First, this is an underpowered study. It's true that they hit their target sample size, but their estimates were completed using rosy expectations for the benefits of cefazolin and were not selected based on clinically meaningful reductions in SSI. Many might think a 2% absolute reduction in SSI is clinically meaningful. Second, the authors suggest that the high rates of SSI might have resulted from very low thresholds for starting antibiotics if there was “the slightest suspicion of a SSI.” Since CDC definitions define SSI based on receipt of antibiotic treatment, this behavior could have biased the rates. Finally, deep SSI rates were 0.4% (1 patient) in the cefazolin group and a far higher 2.9% (7 patients) in the placebo group, (absolute risk difference, −2.5 [95% CI, −5.7 to 0.4]). Since the study was powered for the primary outcome, all SSI, not much was made of the big difference in deep SSI.
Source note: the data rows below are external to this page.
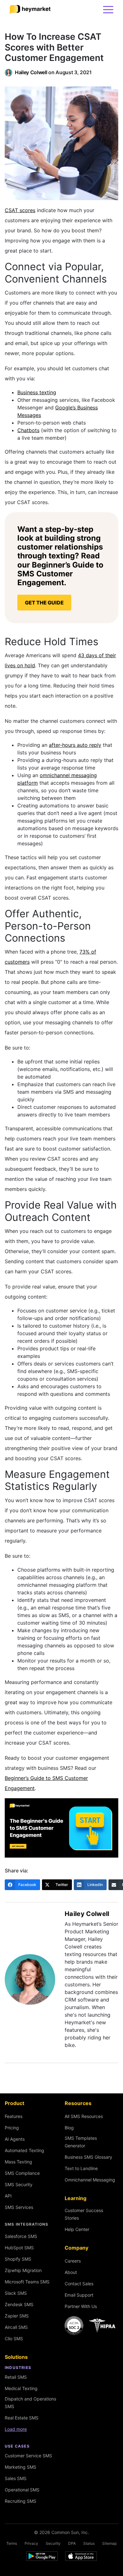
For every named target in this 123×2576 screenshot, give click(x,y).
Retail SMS (16, 2377)
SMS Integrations (26, 2224)
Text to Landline (81, 2168)
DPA (72, 2543)
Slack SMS (16, 2293)
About (71, 2272)
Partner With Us (81, 2306)
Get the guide (44, 602)
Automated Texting (24, 2150)
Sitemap (109, 2543)
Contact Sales (79, 2283)
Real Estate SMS (21, 2417)
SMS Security (18, 2184)
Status (89, 2543)
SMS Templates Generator (81, 2141)
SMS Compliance (22, 2173)
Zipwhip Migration (23, 2270)
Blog (69, 2127)
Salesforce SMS (21, 2236)
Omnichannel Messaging (90, 2179)
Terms (11, 2543)
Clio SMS (14, 2338)
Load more (16, 2429)
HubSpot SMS (19, 2247)
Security (53, 2543)
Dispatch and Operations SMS (30, 2402)
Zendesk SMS (19, 2304)
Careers (73, 2261)
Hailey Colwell (31, 72)
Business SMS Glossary (88, 2157)
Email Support (79, 2295)
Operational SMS (22, 2489)
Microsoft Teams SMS (27, 2281)
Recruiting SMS (20, 2501)
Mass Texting (18, 2161)
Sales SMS (15, 2478)
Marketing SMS (20, 2467)
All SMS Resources (84, 2116)
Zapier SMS (17, 2315)
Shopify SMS (18, 2259)
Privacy (31, 2543)
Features (13, 2116)
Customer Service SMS (28, 2455)
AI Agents (15, 2139)
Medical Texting (21, 2388)
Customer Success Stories (84, 2214)
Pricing (12, 2127)
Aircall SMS (16, 2327)
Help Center (77, 2229)
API (8, 2195)
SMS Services (19, 2207)
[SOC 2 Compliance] (91, 2325)
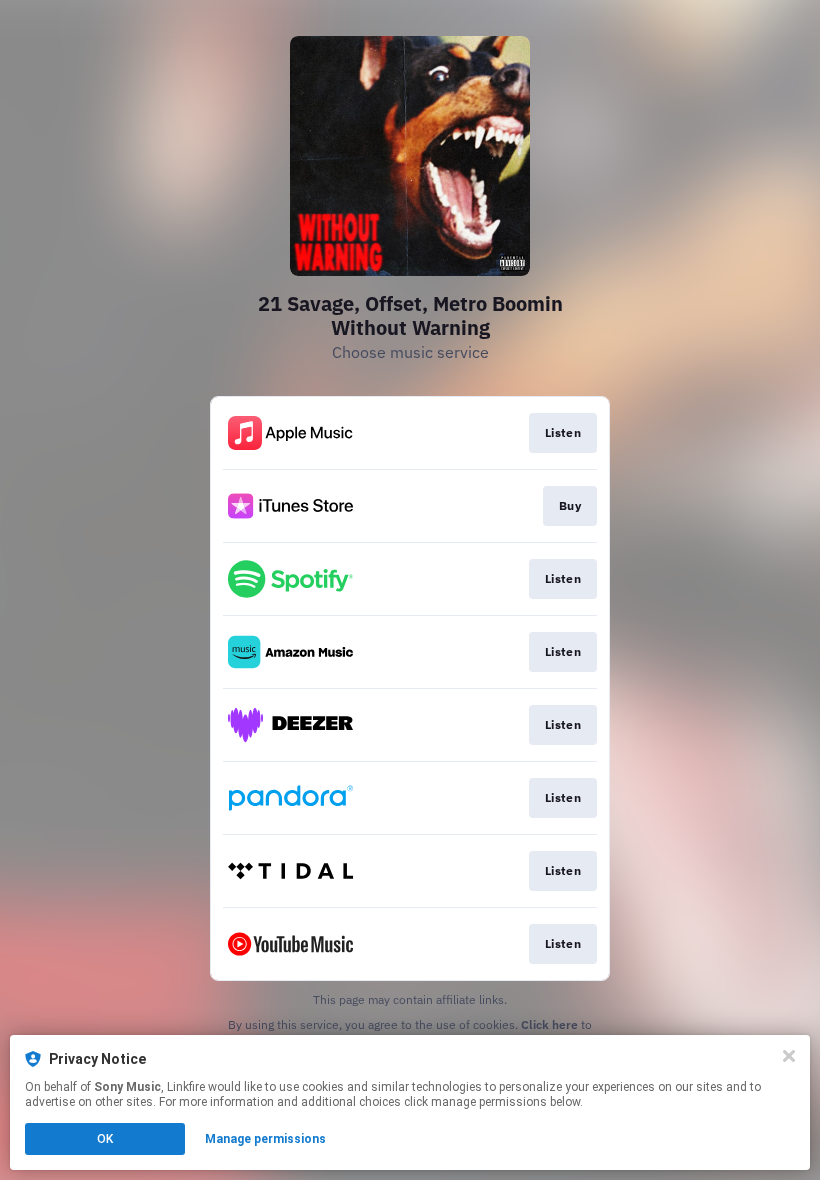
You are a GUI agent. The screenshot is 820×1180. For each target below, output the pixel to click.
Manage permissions (265, 1139)
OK (105, 1139)
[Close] (789, 1056)
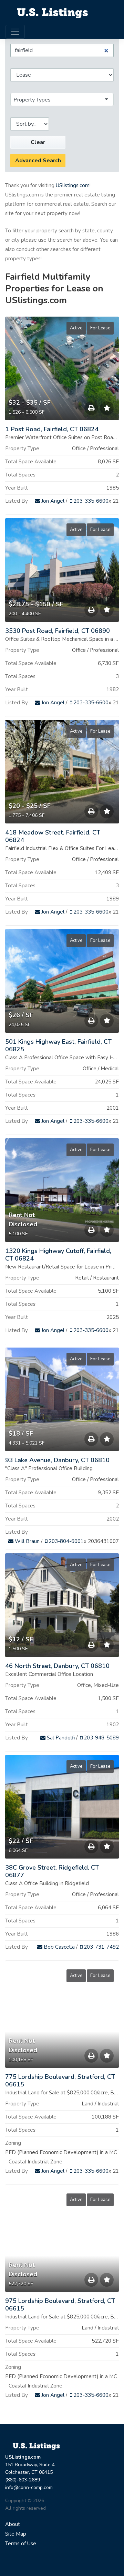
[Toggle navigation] (15, 32)
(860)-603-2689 (22, 2480)
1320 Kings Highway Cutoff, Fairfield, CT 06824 (58, 1255)
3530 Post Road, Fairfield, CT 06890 (57, 631)
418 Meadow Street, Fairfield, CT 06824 (52, 836)
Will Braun (26, 1541)
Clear (38, 142)
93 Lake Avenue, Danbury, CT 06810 (57, 1460)
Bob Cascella (58, 1946)
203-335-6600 (90, 501)
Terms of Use (20, 2543)
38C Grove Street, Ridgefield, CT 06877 (52, 1871)
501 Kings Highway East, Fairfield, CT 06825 (58, 1045)
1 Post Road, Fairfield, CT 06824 (52, 429)
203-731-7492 (100, 1946)
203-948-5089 (100, 1737)
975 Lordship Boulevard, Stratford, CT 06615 (60, 2305)
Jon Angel (52, 501)
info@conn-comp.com (29, 2487)
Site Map (15, 2533)
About (12, 2524)
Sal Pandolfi (60, 1737)
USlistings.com (73, 185)
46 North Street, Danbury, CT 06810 (57, 1666)
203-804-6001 (65, 1541)
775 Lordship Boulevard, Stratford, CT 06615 (60, 2080)
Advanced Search (38, 160)
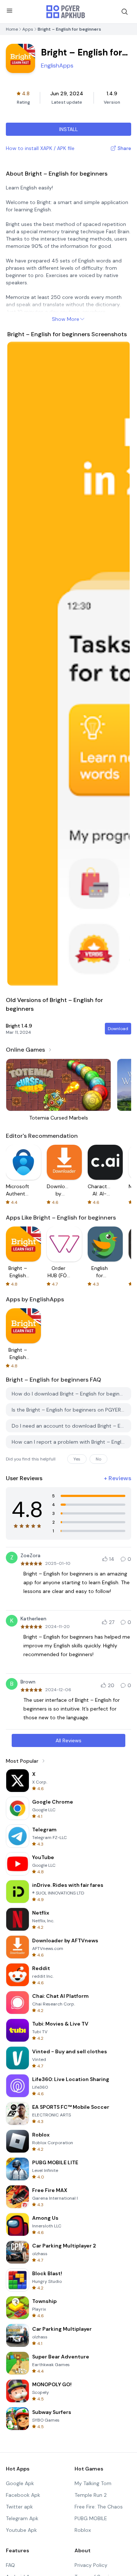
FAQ (10, 2565)
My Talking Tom (93, 2483)
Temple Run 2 (91, 2495)
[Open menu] (9, 10)
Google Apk (20, 2483)
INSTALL (68, 129)
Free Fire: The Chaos (99, 2506)
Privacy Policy (91, 2565)
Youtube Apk (21, 2530)
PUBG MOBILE (91, 2518)
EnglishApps (57, 65)
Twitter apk (19, 2506)
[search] (124, 11)
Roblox (83, 2530)
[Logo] (65, 11)
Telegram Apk (22, 2518)
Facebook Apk (23, 2495)
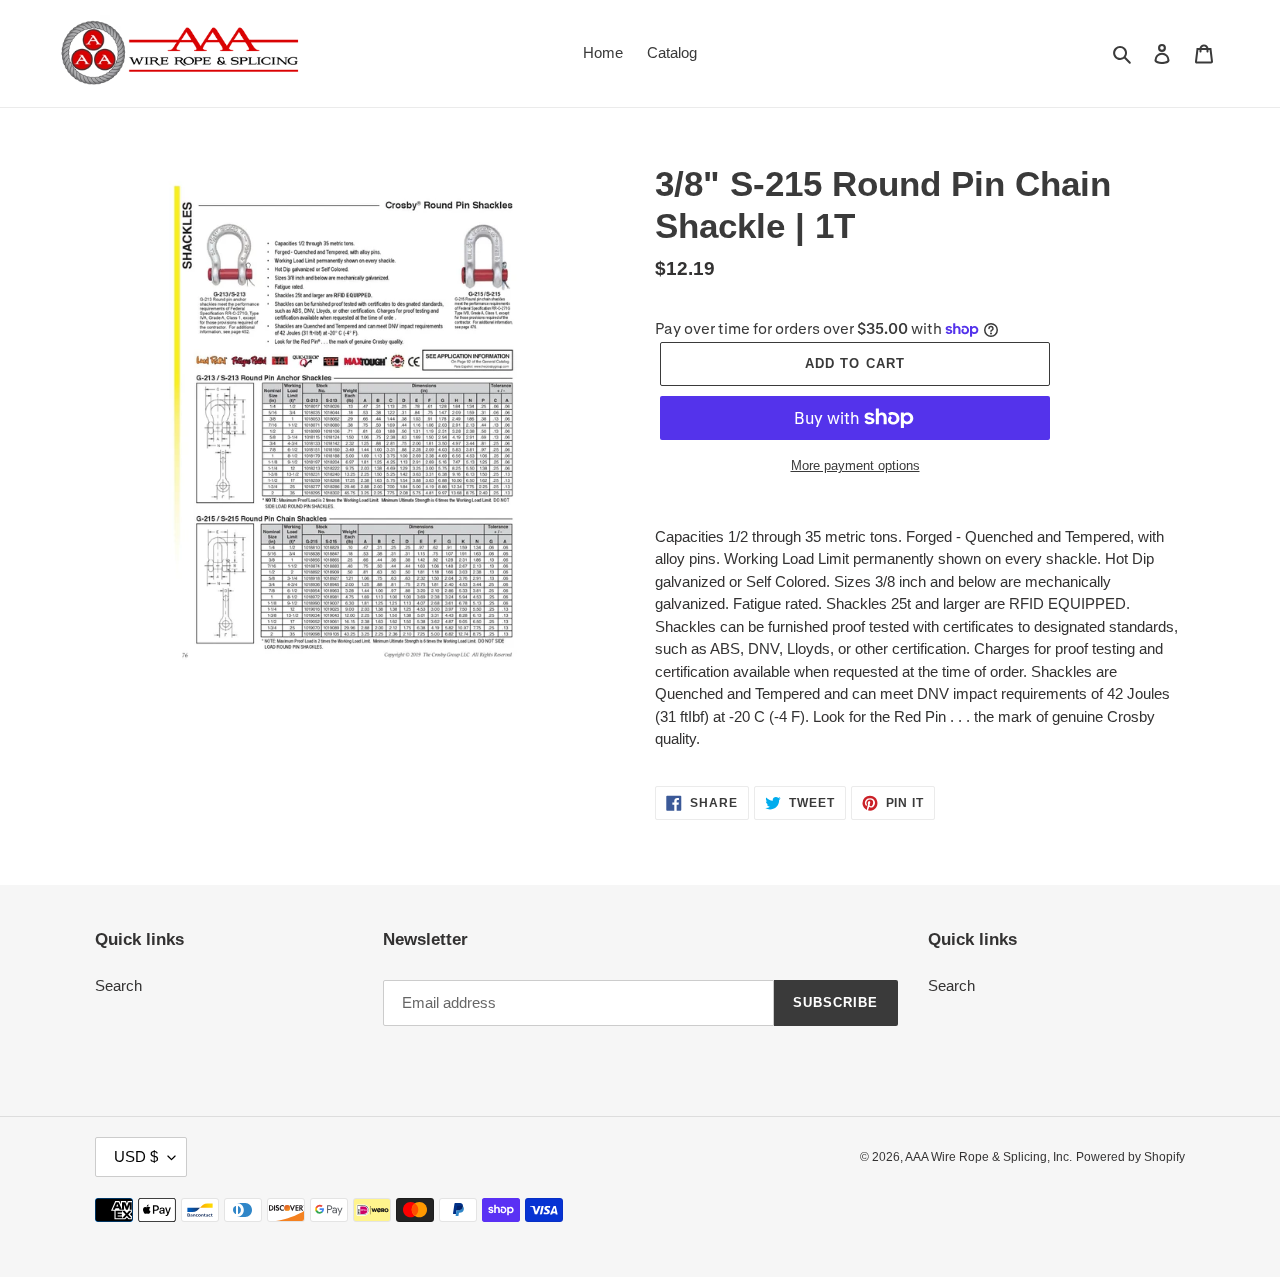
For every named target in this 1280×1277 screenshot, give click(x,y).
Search (118, 985)
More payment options (855, 465)
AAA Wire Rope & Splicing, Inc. (988, 1157)
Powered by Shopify (1130, 1157)
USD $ (136, 1156)
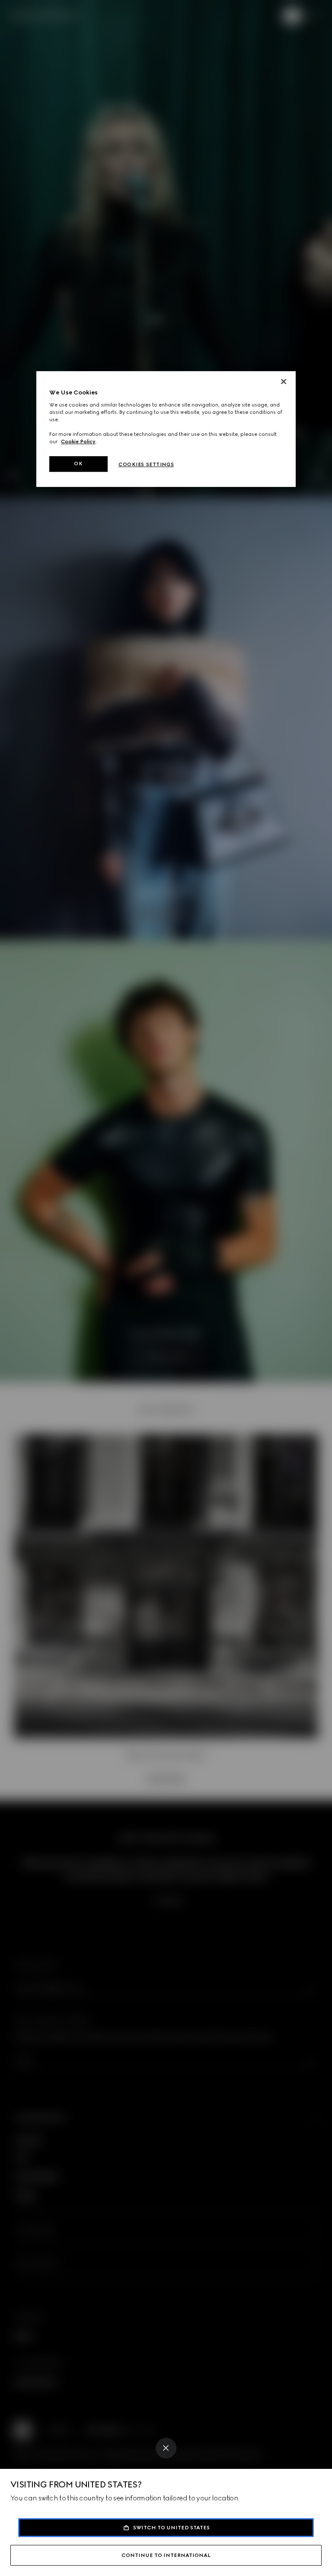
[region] (166, 429)
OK (78, 464)
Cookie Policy (78, 442)
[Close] (166, 2448)
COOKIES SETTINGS (146, 465)
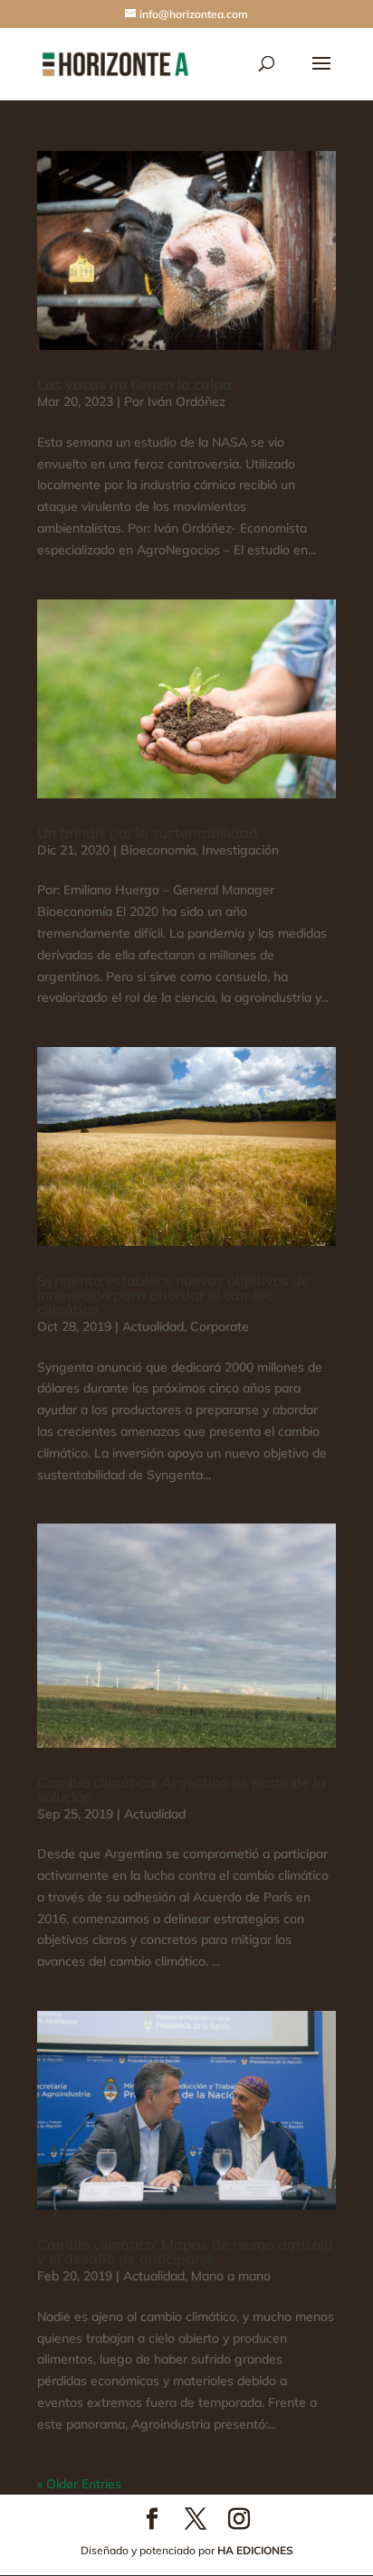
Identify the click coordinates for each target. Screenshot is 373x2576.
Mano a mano (231, 2276)
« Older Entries (79, 2484)
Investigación (240, 850)
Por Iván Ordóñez (174, 401)
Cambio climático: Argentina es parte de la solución (181, 1789)
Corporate (219, 1326)
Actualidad (153, 1326)
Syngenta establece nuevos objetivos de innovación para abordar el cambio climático (173, 1294)
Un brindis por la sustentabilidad (147, 833)
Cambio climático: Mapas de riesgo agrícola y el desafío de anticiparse (185, 2251)
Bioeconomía (158, 850)
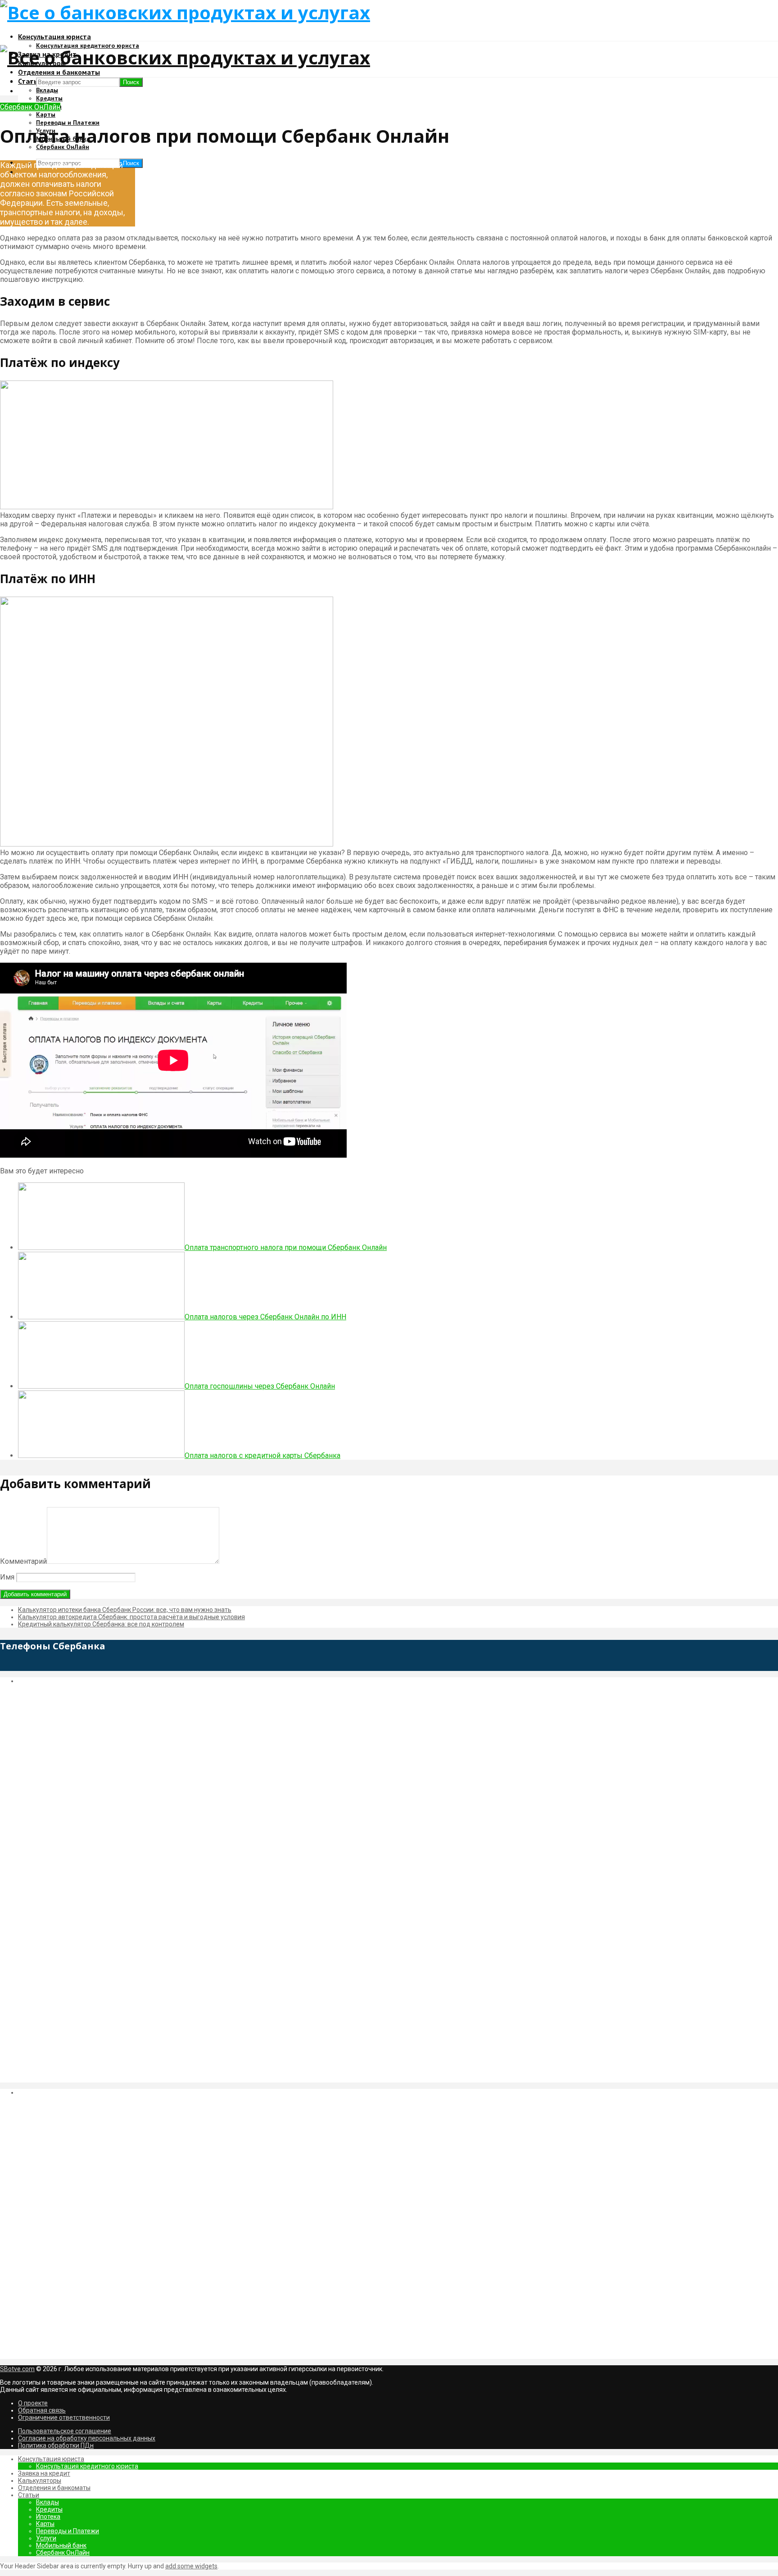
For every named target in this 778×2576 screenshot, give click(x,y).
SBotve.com (17, 2368)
The end result might be disappointing but this is no discredit to the authors and clinicians behind the study. Randomized, controlled trials are very hard to design and implement, so thumbs up for all their efforts. With that said, I would prescribe cefazolin as a peri-operative antibiotic during implant removal below the knee since a 2% absolute reduction in all SSI and a 2.5% reduction in deep SSI are both clinically meaningful benefits. I will then wait for another larger study powered using clinically meaningful SSI targets, including deep SSI.